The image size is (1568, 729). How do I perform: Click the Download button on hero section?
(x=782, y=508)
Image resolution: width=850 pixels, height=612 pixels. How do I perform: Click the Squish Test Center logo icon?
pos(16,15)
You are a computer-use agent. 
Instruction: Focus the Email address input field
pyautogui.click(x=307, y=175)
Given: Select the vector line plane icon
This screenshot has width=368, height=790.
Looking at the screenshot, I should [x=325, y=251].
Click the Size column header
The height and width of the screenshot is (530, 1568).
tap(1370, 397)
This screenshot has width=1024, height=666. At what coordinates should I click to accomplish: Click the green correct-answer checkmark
-------------------------
▶ Task statement
From the line that contains "Instruction: Focus the" down to the last line above, print each line exactly as it appears.

▶ Completed task
Instruction: Focus the Email address input field
pyautogui.click(x=307, y=175)
Given: Select the vector line plane icon
This screenshot has width=368, height=790.
Looking at the screenshot, I should [x=325, y=251].
Click the Size column header
The height and width of the screenshot is (530, 1568).
tap(1370, 397)
This screenshot has width=1024, height=666. At what coordinates should I click to accomplish: Click the green correct-answer checkmark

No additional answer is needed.